As cidades são lugares cruciais na história, nelas se geraram algumas das revoluções que mudaram o mundo, incluindo esculpir nele, como uma das suas marcas fundamentais, a urbanização. Assim, se as cidades são lugares “quentes” do ponto de vista sociopolítico, lugares de produção, confluência e expressão das mais diversas lutas sociais, elas são também quentes, já não no sentido figurado, devido aos efeitos produzidos pelo aquecimento global.
Mesmo que tal possa ressoar estranho num mês de novembro que conheceu dias particularmente frios, os dados conhecidos não deixam dúvidas: o aquecimento climático impacta de forma mais severa nas cidades, tornando-as particularmente vulneráveis aos efeitos decorrentes de fenómenos extremos como ondas de calor, inundações, secas e tempestades. Podendo as questões urbanas ser analisadas a partir de diferentes perspetivas teóricas e disciplinares, não suscitará grande controvérsia entre quem investiga no campo do urbanismo se escrever que hoje nos confrontamos com cidades mais quentes do que nunca.
Acolhendo as cidades hoje largamente mais de metade da população mundial, estima-se que nelas viverão quase ? da população mundial em meados do século. Sendo os seus edifícios, praças e ruas recetores e acumuladores excecionais de energia solar, esta propriedade termogénica é especialmente dramática para as zonas urbanas mais desfavorecidas onde pobres e excluídos vivem amontoados em habitações precárias e insalubres.

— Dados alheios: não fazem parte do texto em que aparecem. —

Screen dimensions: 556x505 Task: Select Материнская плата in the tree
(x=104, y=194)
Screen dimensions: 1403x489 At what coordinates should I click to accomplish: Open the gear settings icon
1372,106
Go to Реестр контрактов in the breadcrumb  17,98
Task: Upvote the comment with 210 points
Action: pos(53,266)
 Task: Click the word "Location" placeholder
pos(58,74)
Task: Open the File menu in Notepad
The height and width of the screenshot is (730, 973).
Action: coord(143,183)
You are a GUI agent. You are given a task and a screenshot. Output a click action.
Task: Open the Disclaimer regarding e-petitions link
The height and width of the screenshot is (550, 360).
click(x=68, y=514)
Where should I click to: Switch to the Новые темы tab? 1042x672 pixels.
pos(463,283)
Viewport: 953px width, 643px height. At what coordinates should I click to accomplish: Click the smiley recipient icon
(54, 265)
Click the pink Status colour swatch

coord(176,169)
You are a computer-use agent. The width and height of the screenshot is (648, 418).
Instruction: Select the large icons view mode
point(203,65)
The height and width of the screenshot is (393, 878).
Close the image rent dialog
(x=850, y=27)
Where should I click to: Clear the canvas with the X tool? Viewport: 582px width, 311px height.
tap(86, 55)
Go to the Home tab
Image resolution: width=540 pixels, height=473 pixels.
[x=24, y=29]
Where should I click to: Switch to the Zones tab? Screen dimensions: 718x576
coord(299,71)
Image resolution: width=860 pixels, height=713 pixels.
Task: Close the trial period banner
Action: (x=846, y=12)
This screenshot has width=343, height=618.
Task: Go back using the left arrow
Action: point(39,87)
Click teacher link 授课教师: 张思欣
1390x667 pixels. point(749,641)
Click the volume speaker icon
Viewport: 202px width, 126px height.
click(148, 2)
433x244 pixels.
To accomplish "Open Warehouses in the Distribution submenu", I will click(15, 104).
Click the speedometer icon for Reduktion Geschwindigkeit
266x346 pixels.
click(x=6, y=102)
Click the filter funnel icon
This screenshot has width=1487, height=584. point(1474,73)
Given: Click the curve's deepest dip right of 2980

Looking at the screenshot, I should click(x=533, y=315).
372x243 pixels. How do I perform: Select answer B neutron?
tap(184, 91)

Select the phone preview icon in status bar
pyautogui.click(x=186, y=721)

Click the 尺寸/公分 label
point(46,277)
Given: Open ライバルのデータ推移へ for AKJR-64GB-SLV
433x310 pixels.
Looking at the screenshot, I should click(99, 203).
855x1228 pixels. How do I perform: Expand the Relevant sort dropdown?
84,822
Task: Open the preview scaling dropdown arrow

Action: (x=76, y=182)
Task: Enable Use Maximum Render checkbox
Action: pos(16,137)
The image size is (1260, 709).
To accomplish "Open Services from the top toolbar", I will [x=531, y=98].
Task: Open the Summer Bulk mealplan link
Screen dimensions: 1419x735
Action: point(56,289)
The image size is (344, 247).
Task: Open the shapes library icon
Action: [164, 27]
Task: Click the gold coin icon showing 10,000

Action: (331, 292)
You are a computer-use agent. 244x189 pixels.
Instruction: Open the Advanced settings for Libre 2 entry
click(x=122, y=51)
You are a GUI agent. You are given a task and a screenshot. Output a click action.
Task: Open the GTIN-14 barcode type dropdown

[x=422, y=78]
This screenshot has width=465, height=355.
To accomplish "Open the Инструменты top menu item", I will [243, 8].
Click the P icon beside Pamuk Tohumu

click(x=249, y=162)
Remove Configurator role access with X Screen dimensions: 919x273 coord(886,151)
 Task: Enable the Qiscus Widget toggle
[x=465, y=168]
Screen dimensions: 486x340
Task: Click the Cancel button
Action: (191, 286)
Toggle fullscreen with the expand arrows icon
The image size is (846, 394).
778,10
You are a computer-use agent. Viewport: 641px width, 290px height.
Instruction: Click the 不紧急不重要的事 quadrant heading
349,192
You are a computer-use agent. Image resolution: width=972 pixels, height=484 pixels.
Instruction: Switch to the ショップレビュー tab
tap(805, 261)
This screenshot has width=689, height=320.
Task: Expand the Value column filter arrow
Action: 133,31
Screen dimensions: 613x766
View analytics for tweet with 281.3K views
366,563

Trata-se de um número de uma grandeza que nos interpela e que nos devia inquietar: mil milhões de pessoas vivem em favelas, a esmagadora maioria em países quentes, fazendo com que a vida de cada uma delas se torne ainda mais extenuante, penosa e frágil.
Aos velhos problemas e lutas pela habitação, transporte e serviços públicos, que davam expressão à rebeldia de quem vive na cidade, convocando um dos conhecidos textos de David Harvey, junta-se com imperiosa urgência a questão ambiental. Constituindo-se como parte fundamental da contestação à “economia que mata”, citando o Papa Francisco, a luta nas cidades por um outro tipo de urbanismo que permita viver melhor, necessariamente de outro modo, compatibilizando-as com os limites ecológicos do planeta, coloca-se no centro da agenda política e social. Sendo as cidades muito heterogéneas, expressando as profundas desigualdades sociais, económicas e tecnocientíficas que definem (e sobretudo desfiguram) o mundo, coloca-se sempre a questão: o que se pode fazer, aqui e agora, nos lugares onde se habita e trabalha?
Arrefecendo os eventuais entusiasmos dos que acreditam que a mudança se faz pela acumulação de milhões de ações individuais, nada de realmente significativo ocorrerá se não formos capazes de uma transformação sistémica que asfixie a economia que mata. E ela mata muito, destruindo vidas humanas, produzindo a maior extinção de vida da história do planeta, com o desaparecimento em massa de espécies e de biodiversidade, a que se alia a destruição de
habitats
, a poluição, o aquecimento global e a recorrência e força crescentemente devastadora dos fenómenos climáticas extremos, tendo por pano de fundo a superação de seis dos nove limites planetários. Neste sentido, é vivamente recomendável evitar as fantasias: no monitor do radar do futuro não se descortina qualquer “terra prometida”, antes está cada vez mais nítido o abismo do colapso ambiental, como repetidamente nos tem avisado António Guterres, Secretário-Geral das Nações Unidas.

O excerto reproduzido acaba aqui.